BORIS Johnson is officially no longer an MP, ending an eight-year spell in parliament - much of which was coloured by his political manoeuvrings and ambitions.

The Treasury on Monday evening appointed the former prime minister the Steward and Bailiff of the Three Hundreds of Chiltern, which under Westminster’s archaic rules, means he is no longer a serving member of parliament.

When he announced his intention to resign from the House of Commons on Friday, Johnson said he was leaving “at least for now” – indicating he may be plotting a political comeback.

His final days as an MP have been defined by a mug-slinging match with the Prime Minister over his resignation honours list – which awarded allies and aides implicated in the partygate scandal. 

READ MORE: Boris Johnson quits as Tory MP after committee finds he misled parliament

Johnson announced he would quit parliament after he was handed the result of a Commons probe which is understood to have found he lied to MPs over Covid rule breaking in Downing Street during lockdown.

He branded the committee of MPs charged with investigating him a “kangaroo court” and said he was “bewildered and appalled” by its findings.

The Prime Minister is currently embroiled in a row with Johnson over the former MP’s honours list.

Rishi Sunak has claimed Johnson asked him to overrule the House of Lords Appointments Commission which is said to have recommended against ennobling some of the former PM’s allies.

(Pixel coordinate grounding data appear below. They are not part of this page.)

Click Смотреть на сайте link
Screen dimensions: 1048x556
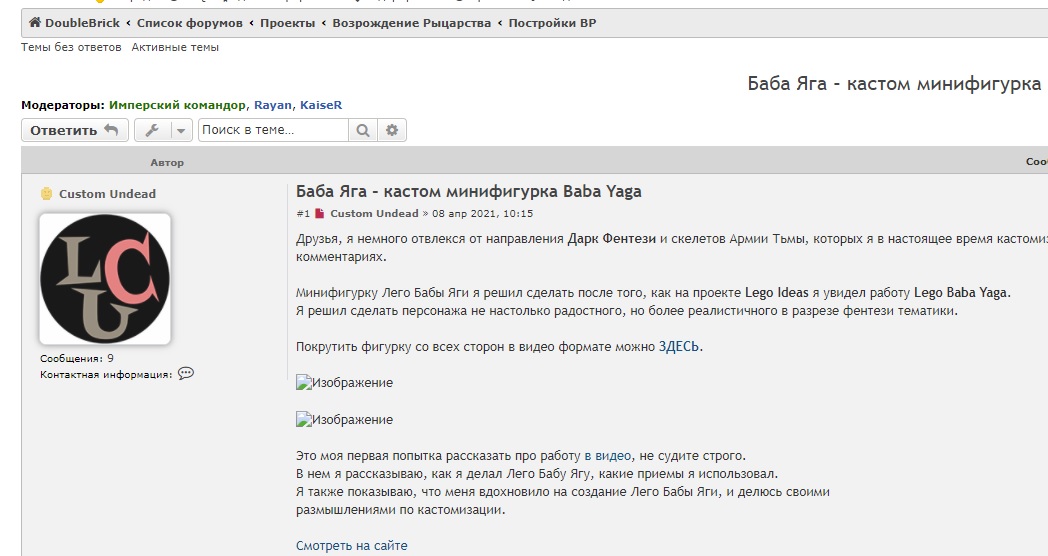pos(352,546)
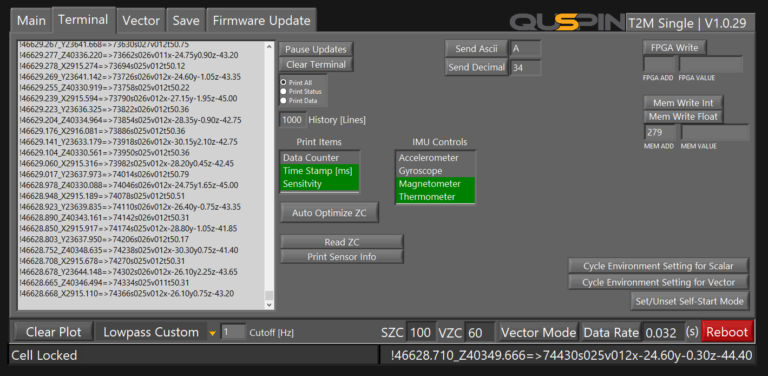The height and width of the screenshot is (376, 768).
Task: Open the Lowpass Custom filter dropdown arrow
Action: [212, 333]
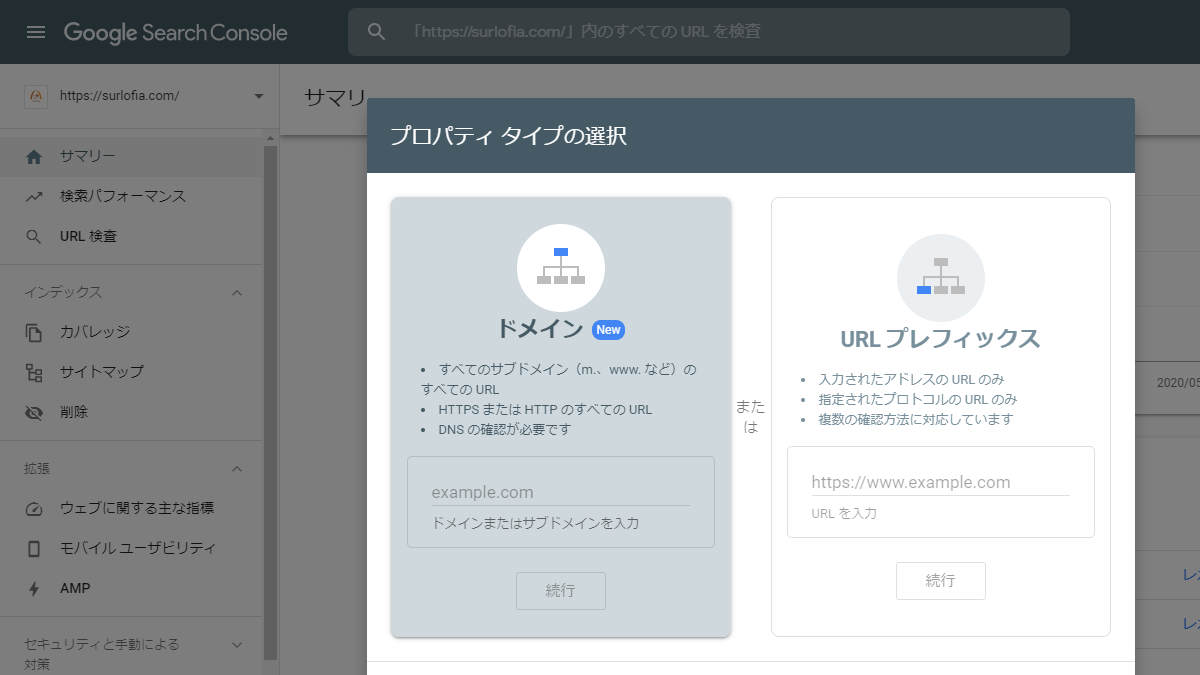The width and height of the screenshot is (1200, 675).
Task: Open モバイル ユーザビリティ menu item
Action: click(x=137, y=548)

Johnson’s camp accused Sunak of having “secretly blocked” the peerages of former culture secretary Nadine Dorries and other allies in his resignation list.

The MP for Uxbridge and South Ruislip on London’s western border since 2015, Johnson has dominated the UK political scene for much of his time in Parliament.

He backed the Vote Leave campaign in 2016 and his endorsement was seen as an early indicator Brexit was more likely to happen than it had first appeared.

READ MORE: MPs could bring further charges against Boris Johnson after ‘narcissistic rant’

On David Cameron’s resignation following the Brexit vote, he was seen as the front-runner to replace him before his leadership pitch was sunk by former ally Michael Gove.

He served as foreign secretary under Theresa May before quitting in 2018 and, after a brief spell on the backbenches he was elected to the Tory leadership in 2019.

His victory came after May’s punishing months struggling to get her Brexit deal through the Commons because she had gambled away the Conservative majority with a snap election in 2017.

Johnson quickly came up against the same problems and called an election in December 2019, which was won by the Conservatives with a huge majority on a key pledge to “Get Brexit Done”.

The Covid pandemic hit Johnson’s premiership early on and came to define his leadership and spelled the end for his downfall.

He eventually quit as prime minister in 2022 after mounting scandals around Covid rule-breaking and a storm around a Tory MP who was accused of sexually harassing two people at a private members’ club began to mount.

Accumulated scandals triggered mass resignations from his government, resulting in his on July 7.